------ Input material ------

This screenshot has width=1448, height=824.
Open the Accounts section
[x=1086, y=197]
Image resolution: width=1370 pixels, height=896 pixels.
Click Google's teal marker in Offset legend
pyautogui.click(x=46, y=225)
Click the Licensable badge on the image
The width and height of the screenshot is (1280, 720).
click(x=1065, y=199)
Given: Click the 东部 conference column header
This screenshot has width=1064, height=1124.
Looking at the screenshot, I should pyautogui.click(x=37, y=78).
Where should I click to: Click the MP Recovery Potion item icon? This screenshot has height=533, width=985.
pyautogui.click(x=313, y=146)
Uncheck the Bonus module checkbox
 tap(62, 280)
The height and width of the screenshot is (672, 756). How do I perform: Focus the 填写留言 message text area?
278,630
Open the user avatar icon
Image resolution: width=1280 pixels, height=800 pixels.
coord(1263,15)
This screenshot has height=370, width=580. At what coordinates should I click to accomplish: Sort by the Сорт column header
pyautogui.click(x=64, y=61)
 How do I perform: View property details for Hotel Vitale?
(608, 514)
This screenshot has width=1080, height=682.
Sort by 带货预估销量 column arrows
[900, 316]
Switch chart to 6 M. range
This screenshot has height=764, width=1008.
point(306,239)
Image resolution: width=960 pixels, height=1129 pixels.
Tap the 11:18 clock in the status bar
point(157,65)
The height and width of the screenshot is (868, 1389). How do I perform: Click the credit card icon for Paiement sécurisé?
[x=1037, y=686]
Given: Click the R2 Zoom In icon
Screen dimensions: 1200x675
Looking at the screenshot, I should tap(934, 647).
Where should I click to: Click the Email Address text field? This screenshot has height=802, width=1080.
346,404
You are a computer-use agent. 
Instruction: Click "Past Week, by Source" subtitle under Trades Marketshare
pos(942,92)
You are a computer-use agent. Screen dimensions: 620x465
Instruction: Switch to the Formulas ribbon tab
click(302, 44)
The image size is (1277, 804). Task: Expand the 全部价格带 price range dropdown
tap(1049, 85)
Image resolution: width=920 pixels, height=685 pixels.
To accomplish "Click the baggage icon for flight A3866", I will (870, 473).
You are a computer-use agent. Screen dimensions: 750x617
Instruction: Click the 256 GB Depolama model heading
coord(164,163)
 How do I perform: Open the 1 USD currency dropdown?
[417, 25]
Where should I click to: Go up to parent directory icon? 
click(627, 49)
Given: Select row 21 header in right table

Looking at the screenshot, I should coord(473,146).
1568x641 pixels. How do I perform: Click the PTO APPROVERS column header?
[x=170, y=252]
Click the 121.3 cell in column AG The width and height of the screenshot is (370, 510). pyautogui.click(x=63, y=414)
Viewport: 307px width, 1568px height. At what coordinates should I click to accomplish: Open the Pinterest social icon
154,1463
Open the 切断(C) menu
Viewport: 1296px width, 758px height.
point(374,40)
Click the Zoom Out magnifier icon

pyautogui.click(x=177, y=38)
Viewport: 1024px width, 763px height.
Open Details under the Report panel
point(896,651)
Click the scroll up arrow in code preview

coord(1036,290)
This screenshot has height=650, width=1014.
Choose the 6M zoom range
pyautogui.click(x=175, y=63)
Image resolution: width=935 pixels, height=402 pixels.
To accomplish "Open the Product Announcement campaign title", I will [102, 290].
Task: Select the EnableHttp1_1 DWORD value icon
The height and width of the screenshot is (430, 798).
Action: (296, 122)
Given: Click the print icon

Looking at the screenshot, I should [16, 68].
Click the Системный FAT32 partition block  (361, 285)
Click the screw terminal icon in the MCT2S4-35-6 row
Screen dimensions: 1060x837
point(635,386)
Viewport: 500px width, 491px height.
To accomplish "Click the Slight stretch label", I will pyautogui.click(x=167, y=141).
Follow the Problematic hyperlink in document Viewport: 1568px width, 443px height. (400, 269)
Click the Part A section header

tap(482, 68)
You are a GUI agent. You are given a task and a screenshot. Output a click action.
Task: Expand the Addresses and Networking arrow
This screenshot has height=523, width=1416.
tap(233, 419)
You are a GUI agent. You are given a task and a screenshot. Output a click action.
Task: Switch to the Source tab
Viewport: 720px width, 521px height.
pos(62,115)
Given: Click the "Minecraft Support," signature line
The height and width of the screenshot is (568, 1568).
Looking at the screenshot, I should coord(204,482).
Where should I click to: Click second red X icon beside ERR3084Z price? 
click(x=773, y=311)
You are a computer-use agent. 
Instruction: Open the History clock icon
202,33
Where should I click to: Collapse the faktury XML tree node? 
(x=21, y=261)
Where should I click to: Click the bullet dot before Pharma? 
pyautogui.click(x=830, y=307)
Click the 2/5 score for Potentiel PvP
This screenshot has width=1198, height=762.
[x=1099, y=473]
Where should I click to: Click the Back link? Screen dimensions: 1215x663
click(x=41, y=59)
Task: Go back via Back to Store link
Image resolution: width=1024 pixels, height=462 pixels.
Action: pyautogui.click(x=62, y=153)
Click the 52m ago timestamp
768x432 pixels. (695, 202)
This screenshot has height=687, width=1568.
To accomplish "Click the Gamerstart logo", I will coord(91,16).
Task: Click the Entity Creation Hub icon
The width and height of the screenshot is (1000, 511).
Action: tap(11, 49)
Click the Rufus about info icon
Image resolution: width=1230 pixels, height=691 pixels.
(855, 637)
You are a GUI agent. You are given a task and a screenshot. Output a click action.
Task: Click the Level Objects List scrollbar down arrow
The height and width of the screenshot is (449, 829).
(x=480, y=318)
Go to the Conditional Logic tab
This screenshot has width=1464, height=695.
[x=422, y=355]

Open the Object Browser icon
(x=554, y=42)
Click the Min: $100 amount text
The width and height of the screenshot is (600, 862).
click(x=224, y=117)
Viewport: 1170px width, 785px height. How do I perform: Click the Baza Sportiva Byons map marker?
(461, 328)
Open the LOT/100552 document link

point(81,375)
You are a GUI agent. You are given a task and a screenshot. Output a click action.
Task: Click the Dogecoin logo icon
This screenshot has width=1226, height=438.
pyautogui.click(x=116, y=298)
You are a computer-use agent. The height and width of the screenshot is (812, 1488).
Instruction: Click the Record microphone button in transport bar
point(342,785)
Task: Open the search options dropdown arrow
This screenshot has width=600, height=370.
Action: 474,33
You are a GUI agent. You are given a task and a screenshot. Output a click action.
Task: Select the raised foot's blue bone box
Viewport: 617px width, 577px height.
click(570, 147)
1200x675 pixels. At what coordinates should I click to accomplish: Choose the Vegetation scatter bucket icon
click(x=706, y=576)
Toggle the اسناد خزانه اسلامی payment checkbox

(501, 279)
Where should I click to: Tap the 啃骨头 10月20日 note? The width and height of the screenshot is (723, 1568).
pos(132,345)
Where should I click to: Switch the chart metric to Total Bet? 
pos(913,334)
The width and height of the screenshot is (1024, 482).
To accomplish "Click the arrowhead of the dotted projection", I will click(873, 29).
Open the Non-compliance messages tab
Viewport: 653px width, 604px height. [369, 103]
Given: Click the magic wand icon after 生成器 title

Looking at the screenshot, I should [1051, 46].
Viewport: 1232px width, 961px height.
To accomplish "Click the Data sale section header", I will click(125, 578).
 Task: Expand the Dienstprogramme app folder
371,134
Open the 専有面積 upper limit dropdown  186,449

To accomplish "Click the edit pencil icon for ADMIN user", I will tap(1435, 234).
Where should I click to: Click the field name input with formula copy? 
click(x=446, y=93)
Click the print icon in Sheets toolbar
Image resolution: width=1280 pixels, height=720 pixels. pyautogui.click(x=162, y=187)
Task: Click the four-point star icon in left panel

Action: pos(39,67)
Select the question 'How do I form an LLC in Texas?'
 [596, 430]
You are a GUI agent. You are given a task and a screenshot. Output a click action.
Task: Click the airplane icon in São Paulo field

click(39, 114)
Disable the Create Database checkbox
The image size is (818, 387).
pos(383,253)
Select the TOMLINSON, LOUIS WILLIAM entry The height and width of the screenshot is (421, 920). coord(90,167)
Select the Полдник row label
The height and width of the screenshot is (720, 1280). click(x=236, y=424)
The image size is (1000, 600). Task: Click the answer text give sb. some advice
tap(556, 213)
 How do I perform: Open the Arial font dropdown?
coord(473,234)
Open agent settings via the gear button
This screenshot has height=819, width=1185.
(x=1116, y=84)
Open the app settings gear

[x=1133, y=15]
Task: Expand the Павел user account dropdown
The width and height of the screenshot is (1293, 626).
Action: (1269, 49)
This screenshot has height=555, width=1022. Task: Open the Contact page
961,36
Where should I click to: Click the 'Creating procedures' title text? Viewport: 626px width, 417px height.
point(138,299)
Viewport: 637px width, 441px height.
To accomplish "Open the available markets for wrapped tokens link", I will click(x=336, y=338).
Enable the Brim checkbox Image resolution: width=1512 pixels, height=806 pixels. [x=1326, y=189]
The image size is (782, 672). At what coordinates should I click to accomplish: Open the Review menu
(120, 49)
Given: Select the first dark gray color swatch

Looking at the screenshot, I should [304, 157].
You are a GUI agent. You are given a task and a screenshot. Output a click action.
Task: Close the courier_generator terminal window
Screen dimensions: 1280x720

------

* **Brief**
Look over the listing above and copy each line that contains "logo".

* **Completed exercise**
To accomplish "Click the Gamerstart logo", I will coord(91,16).
Task: Click the Dogecoin logo icon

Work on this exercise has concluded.